## SUPPLIED PASSAGE
::::::::::

In the midst of a cost-of-living crisis, Chancellor Jeremy Hunt’s 2023 Autumn Statement aimed to draw a line under the sombre tone of his previous fiscal statements
Armed with a fiscal windfall of £27 billion, the Chancellor unveiled a series of measures aimed at reducing the tax burden for households and businesses.
This blog article delves into the intricacies of the Autumn Statement, deciphering its impact on businesses and individuals alike.
OBR’s economic forecast
While the Chancellor championed 110 measures to stimulate the British economy, the accompanying report from the Office for Budget Responsibility (OBR) saw downgraded growth forecasts for 2024 and 2025.
Despite the economy’s resilience to the pandemic, inflation and interest rates surpassed earlier predictions. The OBR anticipates a 0.6% growth this year, revising its previous estimate of a 0.2% contraction.
Inflation rates, although easing to 4.6%, still pose challenges to living standards, forecasted to be 3.5% lower in 2024/25 than pre-pandemic levels.
Unpacking Personal Changes
Central to the Autumn Statement was the Government’s ‘back to work plan’, a multifaceted strategy promising support for workers with health conditions, increased minimum wage, and stricter benefit rules to encourage workforce re-entry.
The National Living Wage (NLW) is set to rise, benefitting over 2.7 million low-paid workers. However, concerns have been raised regarding the impact on businesses, as company insolvencies surged by 18% in October 2023.
The delicate balance between raising the NLW to ‘end low pay’ and the potential strain on businesses, especially SMEs, is worth keeping an eye on.

::::::::::

## DATA EXTRACTS

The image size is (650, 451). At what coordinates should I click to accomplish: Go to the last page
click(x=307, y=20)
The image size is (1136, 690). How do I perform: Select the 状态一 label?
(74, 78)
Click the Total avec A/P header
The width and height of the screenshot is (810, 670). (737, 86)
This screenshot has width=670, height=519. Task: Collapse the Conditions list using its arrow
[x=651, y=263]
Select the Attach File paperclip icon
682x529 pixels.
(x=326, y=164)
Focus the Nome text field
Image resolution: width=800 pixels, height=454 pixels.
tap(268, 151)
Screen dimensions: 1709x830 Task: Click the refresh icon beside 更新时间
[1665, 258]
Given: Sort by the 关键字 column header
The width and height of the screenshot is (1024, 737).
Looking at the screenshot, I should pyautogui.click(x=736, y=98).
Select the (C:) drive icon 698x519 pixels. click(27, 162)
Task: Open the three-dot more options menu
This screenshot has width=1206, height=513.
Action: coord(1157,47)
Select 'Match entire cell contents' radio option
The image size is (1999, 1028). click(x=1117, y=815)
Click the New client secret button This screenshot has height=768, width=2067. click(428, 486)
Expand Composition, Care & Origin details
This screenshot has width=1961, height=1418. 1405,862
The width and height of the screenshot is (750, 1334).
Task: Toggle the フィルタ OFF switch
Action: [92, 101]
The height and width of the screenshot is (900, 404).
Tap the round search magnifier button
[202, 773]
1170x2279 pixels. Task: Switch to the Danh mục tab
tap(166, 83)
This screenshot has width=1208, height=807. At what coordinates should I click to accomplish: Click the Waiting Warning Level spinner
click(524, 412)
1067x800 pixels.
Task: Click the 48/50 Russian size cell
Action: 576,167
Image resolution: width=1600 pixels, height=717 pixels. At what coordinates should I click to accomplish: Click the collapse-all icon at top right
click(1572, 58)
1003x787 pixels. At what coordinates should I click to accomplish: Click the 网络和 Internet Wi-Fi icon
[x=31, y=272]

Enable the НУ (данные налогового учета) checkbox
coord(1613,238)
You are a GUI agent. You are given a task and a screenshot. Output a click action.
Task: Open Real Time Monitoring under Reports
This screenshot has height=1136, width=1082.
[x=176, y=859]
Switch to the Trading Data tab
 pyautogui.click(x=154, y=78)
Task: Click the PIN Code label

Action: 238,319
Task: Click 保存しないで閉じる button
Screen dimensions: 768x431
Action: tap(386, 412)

::::::::::

Repeat word for word the stretch of the Autumn Statement passage above from "Unpacking Personal Changes" through "encourage workforce re-entry.".

Unpacking Personal Changes
Central to the Autumn Statement was the Government’s ‘back to work plan’, a multifaceted strategy promising support for workers with health conditions, increased minimum wage, and stricter benefit rules to encourage workforce re-entry.